Write each entry out again verbatim, pictures excluded.

=== DATA SHOWN ===

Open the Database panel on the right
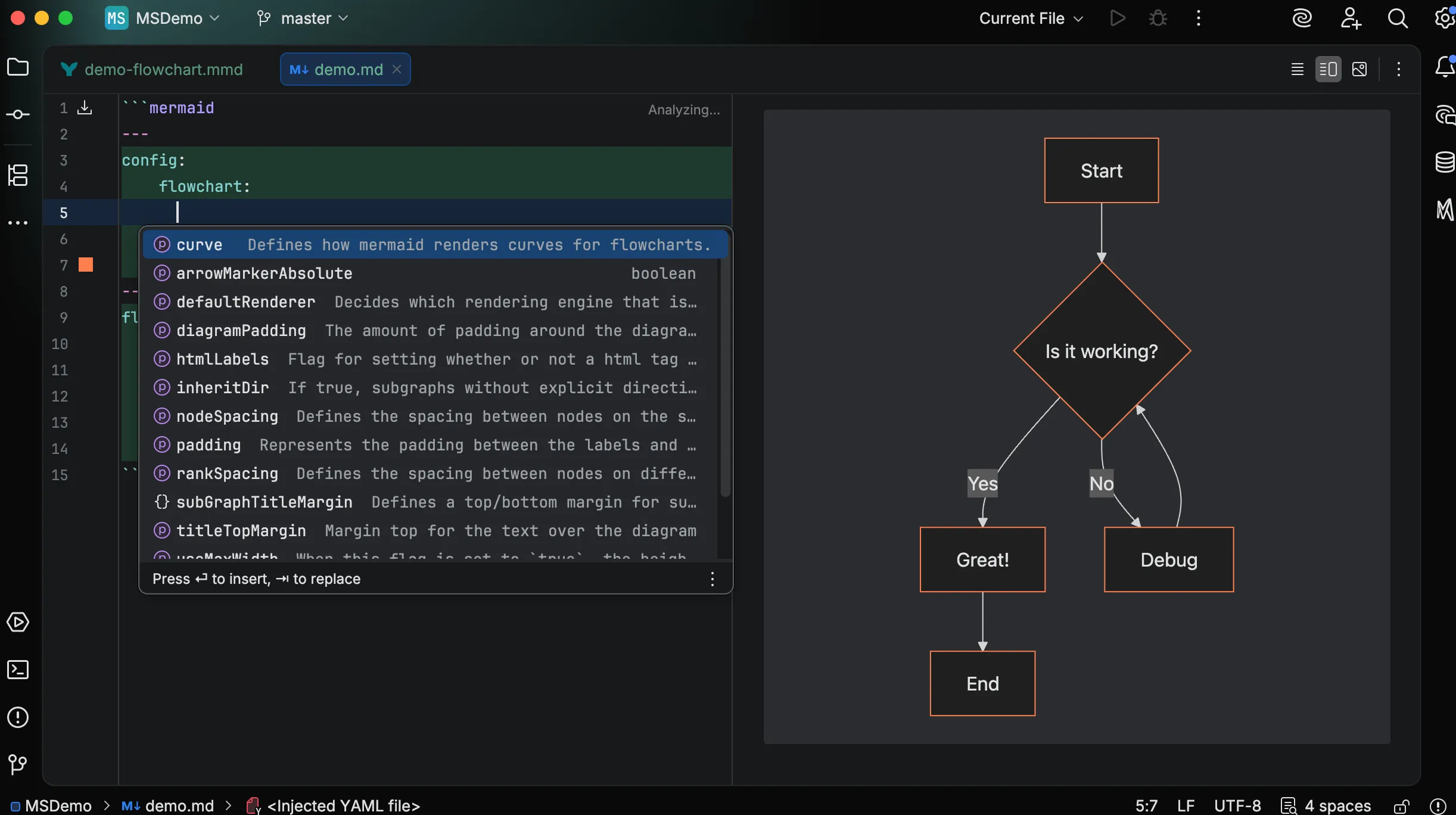Image resolution: width=1456 pixels, height=815 pixels. 1444,161
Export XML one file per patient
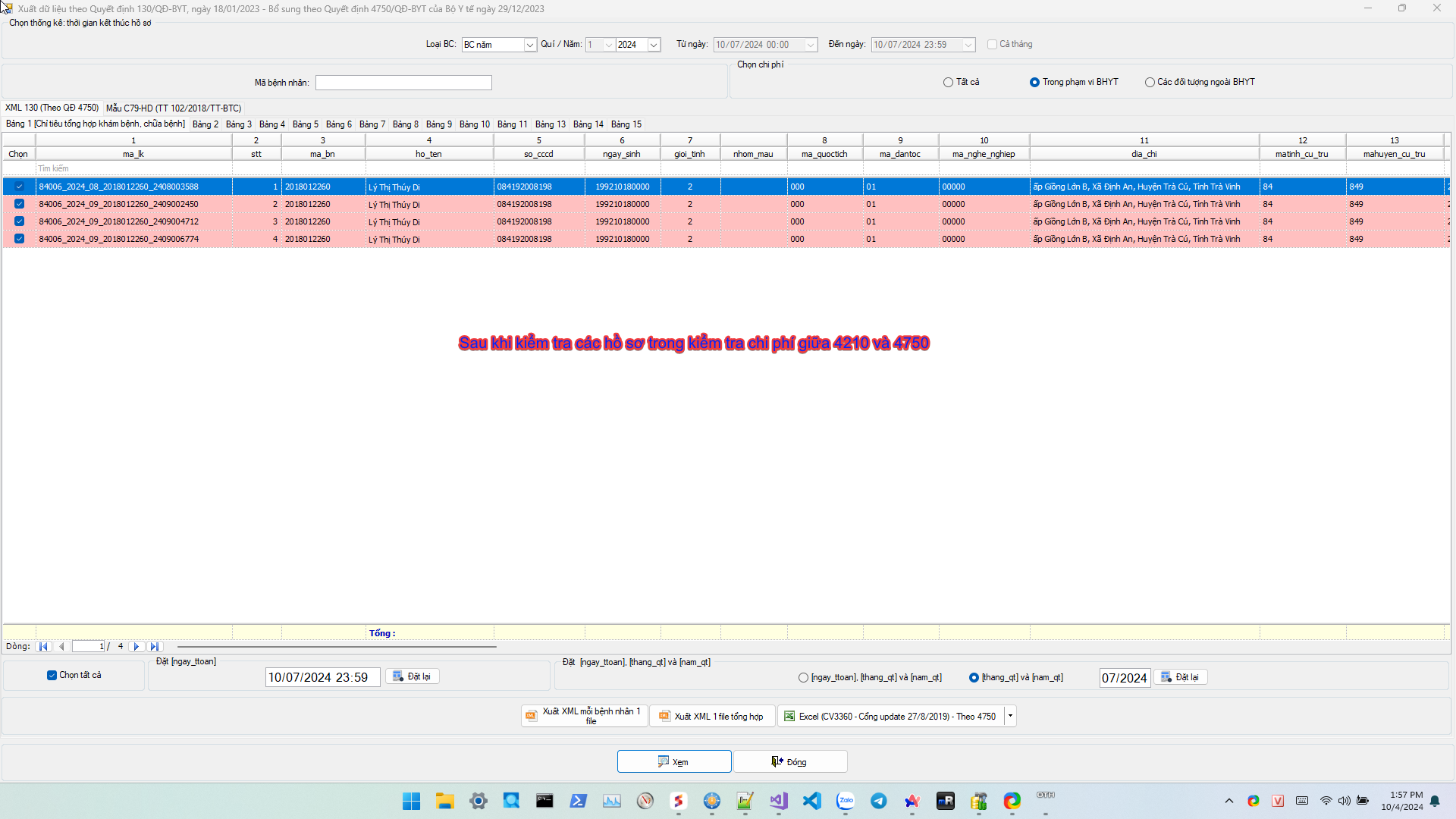1456x819 pixels. click(584, 716)
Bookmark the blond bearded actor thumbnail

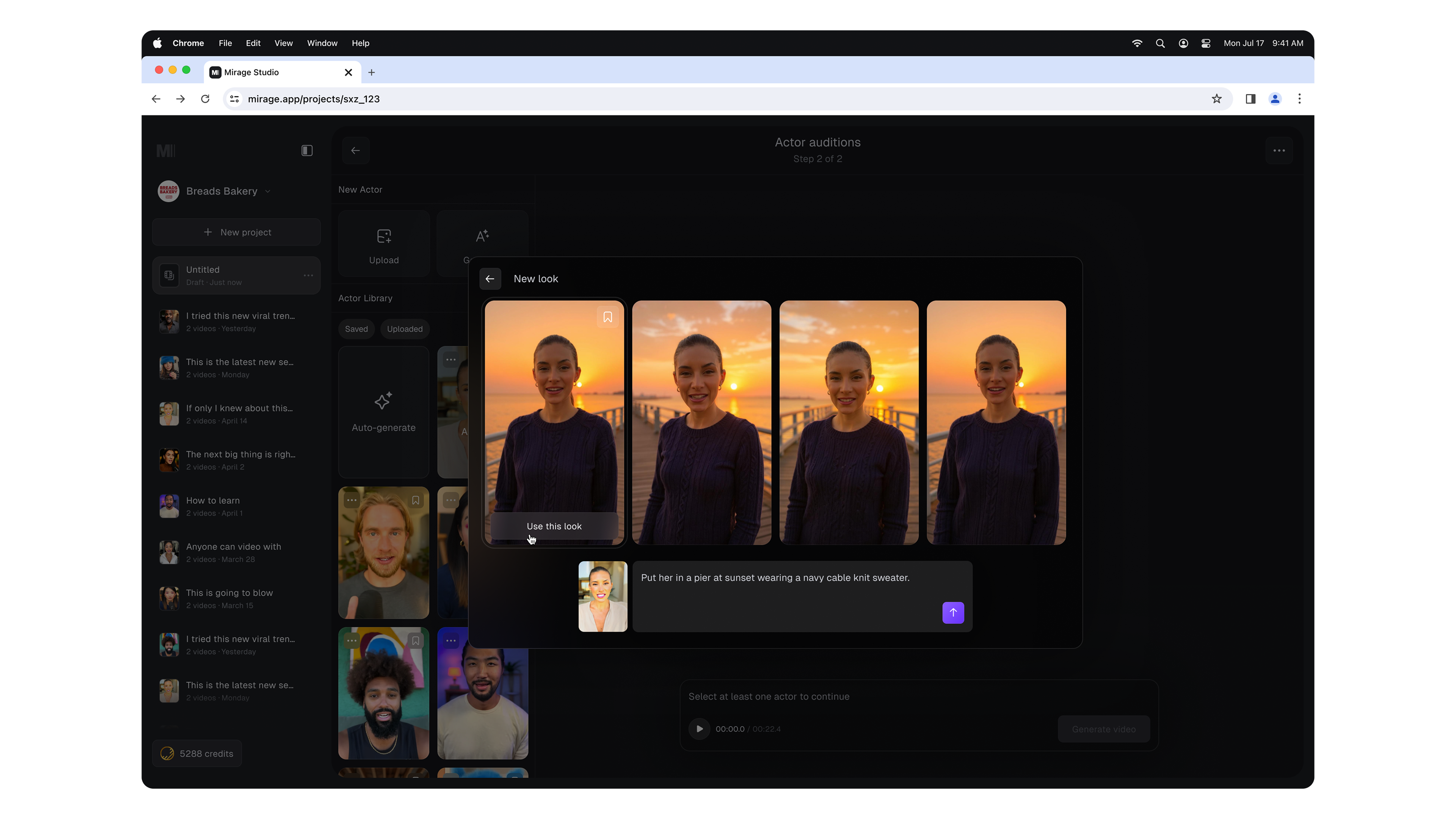click(x=416, y=500)
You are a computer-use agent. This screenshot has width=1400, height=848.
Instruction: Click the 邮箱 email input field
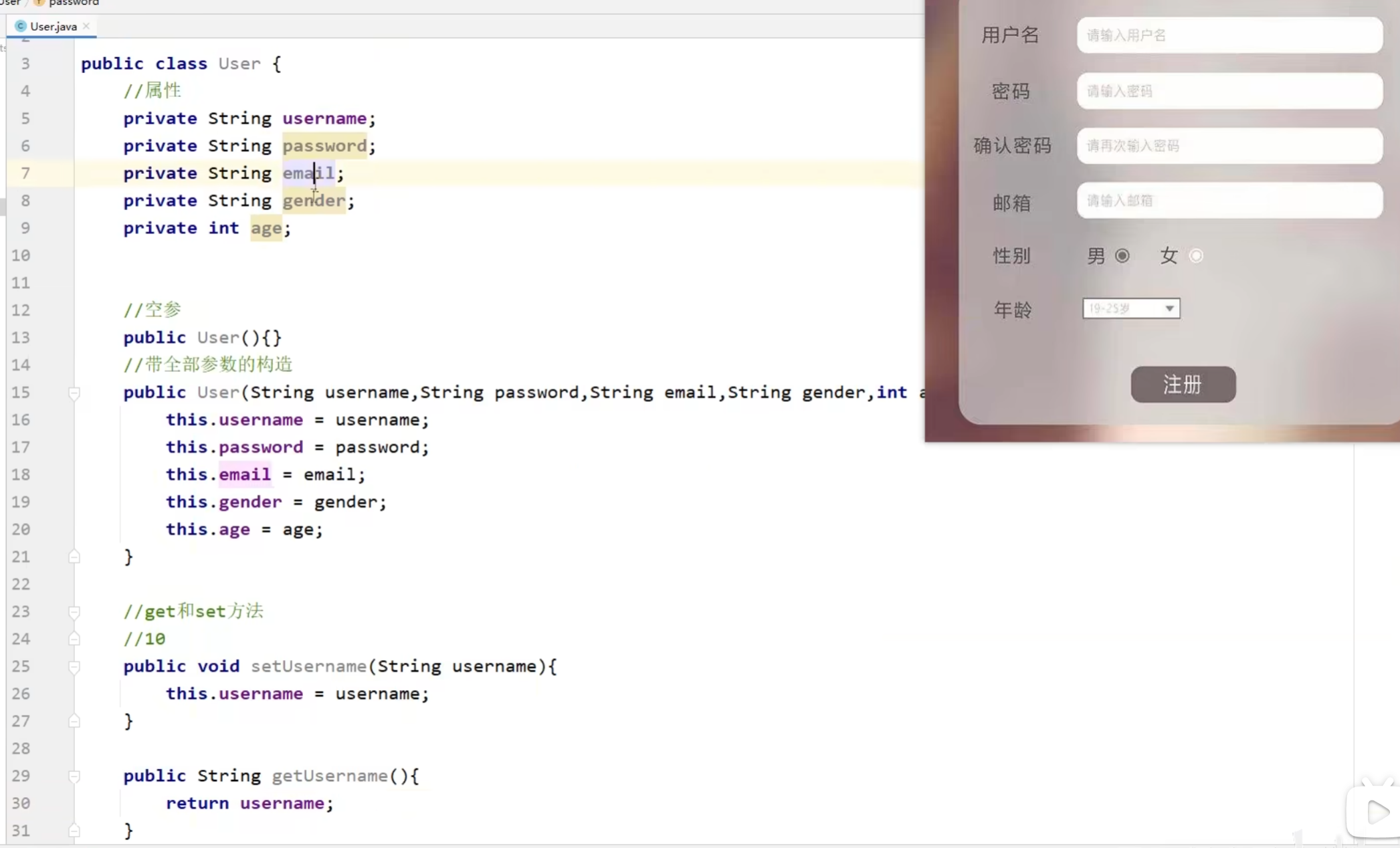(x=1229, y=201)
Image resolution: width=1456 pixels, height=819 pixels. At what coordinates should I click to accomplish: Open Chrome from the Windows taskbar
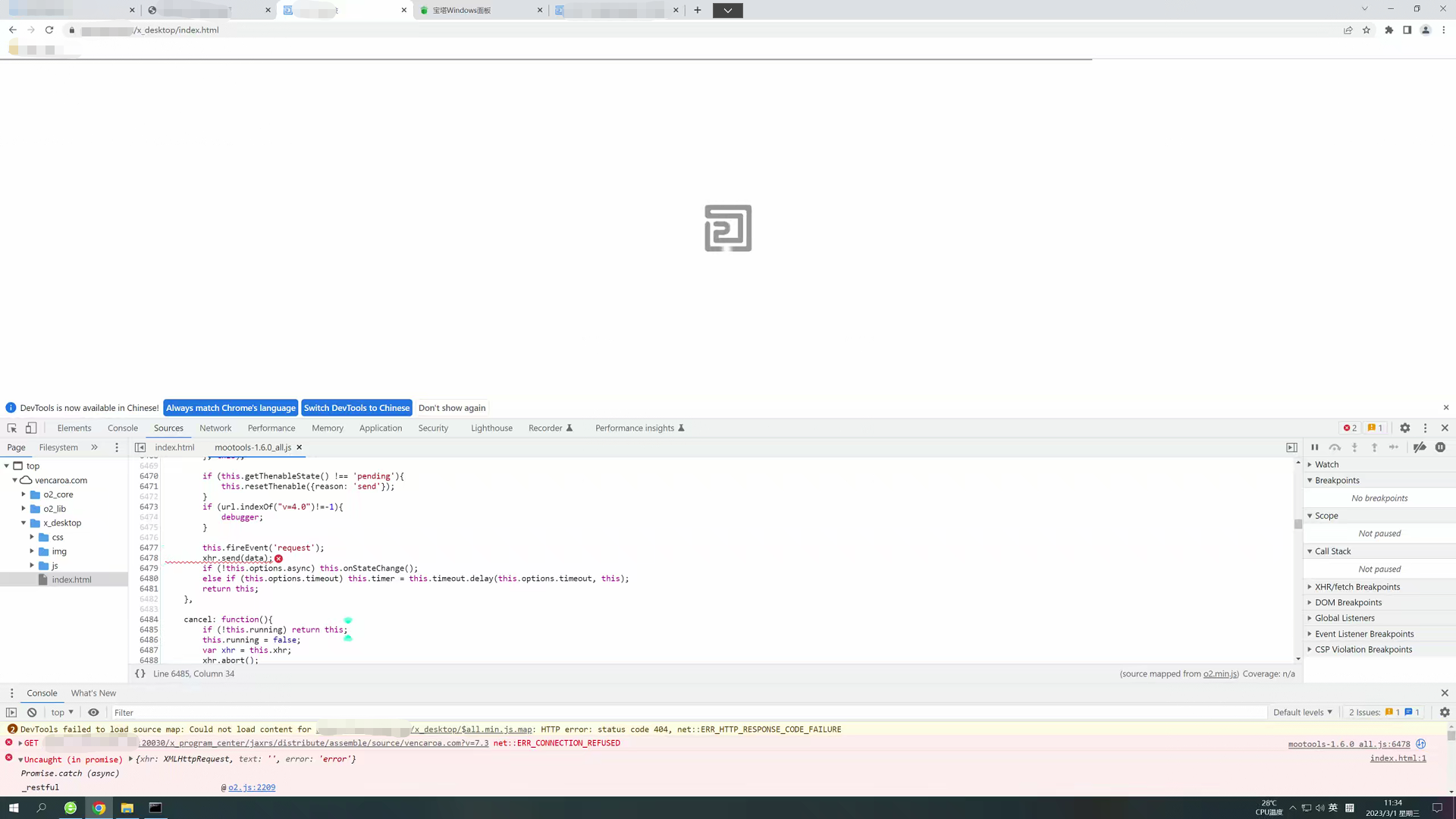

===

WRITTEN SOLUTION.
Open the Database panel on the right
Image resolution: width=1456 pixels, height=815 pixels. 1444,161
Export XML one file per patient
1456x819 pixels. click(584, 716)
Bookmark the blond bearded actor thumbnail

click(x=416, y=500)
You are a computer-use agent. This screenshot has width=1400, height=848.
Instruction: Click the 邮箱 email input field
(x=1229, y=201)
Image resolution: width=1456 pixels, height=819 pixels. At what coordinates should I click to accomplish: Open Chrome from the Windows taskbar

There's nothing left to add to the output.